Stored records
☆ ☆ ☆ ☆ ☆ ☆ ☆
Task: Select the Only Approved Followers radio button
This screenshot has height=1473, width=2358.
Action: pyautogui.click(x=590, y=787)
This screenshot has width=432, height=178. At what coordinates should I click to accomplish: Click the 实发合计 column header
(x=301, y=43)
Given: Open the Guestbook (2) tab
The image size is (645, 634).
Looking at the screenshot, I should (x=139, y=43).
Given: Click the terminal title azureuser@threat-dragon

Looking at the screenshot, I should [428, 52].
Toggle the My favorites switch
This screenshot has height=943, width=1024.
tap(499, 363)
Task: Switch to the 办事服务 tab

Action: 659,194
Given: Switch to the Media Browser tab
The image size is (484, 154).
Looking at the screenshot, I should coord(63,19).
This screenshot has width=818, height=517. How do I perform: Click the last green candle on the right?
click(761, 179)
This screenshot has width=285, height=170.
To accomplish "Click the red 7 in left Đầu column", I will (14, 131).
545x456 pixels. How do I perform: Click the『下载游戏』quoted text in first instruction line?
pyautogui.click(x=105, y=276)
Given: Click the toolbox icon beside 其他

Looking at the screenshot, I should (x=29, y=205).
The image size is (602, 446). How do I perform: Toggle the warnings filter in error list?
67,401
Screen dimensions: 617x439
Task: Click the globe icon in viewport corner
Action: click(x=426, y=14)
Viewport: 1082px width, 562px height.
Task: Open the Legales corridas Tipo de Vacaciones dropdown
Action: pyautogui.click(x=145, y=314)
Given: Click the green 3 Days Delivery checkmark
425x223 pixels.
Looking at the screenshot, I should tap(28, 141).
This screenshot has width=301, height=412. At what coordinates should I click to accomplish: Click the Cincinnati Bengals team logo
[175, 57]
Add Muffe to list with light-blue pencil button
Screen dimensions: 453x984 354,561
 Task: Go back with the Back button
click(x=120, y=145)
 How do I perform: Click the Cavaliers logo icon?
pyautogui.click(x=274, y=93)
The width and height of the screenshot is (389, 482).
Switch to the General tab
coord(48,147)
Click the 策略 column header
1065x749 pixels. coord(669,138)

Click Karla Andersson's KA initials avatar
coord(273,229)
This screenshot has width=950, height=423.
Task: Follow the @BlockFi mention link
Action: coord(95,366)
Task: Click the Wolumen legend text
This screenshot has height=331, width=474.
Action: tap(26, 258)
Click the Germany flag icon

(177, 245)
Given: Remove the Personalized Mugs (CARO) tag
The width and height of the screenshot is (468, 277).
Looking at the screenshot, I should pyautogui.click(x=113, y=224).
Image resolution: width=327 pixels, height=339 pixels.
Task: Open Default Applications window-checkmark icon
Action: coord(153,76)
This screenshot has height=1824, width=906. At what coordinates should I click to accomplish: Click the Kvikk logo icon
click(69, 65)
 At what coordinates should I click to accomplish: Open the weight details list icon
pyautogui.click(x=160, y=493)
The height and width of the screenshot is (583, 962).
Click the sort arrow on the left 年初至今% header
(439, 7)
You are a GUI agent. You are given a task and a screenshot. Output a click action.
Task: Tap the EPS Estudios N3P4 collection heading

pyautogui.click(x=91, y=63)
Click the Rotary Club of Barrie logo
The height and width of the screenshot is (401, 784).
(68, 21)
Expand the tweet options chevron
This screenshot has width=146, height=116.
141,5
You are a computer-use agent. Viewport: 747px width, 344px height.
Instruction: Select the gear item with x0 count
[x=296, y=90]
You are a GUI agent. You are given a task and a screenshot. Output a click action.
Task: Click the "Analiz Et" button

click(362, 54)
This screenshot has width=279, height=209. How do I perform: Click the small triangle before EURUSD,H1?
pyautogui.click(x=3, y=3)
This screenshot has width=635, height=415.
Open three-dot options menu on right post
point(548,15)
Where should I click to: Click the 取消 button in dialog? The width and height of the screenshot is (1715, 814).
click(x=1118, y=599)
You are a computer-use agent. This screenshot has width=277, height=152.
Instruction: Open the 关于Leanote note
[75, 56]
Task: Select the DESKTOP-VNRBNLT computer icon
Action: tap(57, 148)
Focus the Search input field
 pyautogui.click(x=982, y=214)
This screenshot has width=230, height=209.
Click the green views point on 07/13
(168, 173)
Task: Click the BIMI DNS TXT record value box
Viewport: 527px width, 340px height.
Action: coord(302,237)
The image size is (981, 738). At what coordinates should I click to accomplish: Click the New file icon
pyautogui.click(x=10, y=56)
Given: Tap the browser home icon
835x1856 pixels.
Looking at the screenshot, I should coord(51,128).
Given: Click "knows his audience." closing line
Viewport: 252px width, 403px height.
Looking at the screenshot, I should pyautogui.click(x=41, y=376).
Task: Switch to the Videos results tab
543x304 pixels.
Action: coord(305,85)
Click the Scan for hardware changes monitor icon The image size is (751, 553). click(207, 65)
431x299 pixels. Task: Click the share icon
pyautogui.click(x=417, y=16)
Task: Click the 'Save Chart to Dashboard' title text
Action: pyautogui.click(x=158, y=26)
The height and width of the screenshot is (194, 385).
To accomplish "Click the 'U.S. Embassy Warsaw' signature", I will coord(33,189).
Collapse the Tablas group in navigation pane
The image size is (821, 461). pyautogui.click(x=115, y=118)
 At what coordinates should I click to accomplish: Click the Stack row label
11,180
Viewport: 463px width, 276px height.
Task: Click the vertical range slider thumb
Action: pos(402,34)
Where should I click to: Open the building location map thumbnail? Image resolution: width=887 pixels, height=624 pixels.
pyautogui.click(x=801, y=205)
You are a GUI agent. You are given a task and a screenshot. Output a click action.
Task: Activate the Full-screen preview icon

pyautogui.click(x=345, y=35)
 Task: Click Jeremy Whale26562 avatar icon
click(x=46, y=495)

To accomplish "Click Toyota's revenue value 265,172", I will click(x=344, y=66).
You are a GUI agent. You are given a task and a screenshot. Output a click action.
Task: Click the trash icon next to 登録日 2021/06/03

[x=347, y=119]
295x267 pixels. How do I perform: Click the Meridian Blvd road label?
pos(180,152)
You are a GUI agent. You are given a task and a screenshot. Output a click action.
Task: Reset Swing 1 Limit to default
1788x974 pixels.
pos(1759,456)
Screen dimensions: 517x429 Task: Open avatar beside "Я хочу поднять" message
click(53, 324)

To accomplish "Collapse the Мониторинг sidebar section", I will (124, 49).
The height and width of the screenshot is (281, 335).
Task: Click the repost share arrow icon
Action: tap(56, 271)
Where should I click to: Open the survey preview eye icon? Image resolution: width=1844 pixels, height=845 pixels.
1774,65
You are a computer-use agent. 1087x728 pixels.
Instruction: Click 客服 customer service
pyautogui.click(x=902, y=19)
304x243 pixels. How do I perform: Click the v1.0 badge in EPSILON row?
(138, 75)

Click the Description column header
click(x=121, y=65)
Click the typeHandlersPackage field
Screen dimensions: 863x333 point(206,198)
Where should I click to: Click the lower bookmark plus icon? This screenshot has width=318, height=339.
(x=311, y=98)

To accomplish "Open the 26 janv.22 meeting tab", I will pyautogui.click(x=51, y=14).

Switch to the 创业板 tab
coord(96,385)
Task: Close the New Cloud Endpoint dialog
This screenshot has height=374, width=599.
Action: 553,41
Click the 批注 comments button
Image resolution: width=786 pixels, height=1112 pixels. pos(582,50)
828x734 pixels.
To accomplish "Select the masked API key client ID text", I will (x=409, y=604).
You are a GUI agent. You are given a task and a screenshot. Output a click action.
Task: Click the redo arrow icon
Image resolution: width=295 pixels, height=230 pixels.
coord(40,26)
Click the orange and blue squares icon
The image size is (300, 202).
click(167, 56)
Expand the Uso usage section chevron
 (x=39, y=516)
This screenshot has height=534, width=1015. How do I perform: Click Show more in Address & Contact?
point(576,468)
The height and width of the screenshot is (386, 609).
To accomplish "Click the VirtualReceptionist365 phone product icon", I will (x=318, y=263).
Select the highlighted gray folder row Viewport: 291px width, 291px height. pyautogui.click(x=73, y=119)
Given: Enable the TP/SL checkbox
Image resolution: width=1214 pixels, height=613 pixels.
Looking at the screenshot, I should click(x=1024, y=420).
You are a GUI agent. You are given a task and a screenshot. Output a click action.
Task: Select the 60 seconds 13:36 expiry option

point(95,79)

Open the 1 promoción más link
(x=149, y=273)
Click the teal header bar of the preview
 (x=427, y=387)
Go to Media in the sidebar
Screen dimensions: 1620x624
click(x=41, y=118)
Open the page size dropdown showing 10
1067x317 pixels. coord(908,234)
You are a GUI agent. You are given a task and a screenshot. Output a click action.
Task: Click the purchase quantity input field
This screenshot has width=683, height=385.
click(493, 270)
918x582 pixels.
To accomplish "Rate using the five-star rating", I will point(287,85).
☆ ☆ ☆ ☆ ☆ ☆ ☆
Work to be completed
Whenever a line in the entries holds the word "value", copy that line.

Response area
Task: Click the BIMI DNS TXT record value box
To accomplish "Click Toyota's revenue value 265,172", I will click(x=344, y=66).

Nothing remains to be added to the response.